**What to work on**
Range to output from the entries below: the line containing "Image resolution: width=872" through the line containing "Select the 計測ポイント column header". Set it down exactly, ends included, nothing else.

**Supplied material**
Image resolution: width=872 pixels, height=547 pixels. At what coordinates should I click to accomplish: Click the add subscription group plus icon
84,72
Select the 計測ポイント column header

==

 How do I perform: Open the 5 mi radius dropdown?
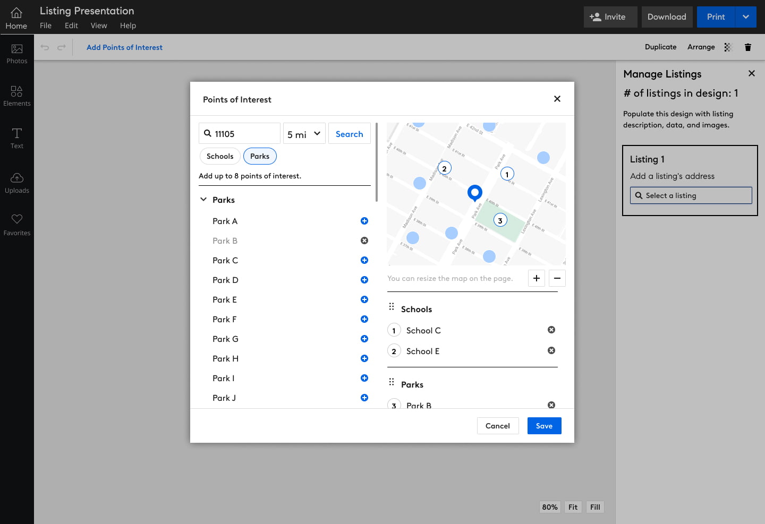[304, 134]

**Answer space**
Image resolution: width=872 pixels, height=547 pixels. At what coordinates should I click to accomplish: Click the add subscription group plus icon
84,72
Select the 計測ポイント column header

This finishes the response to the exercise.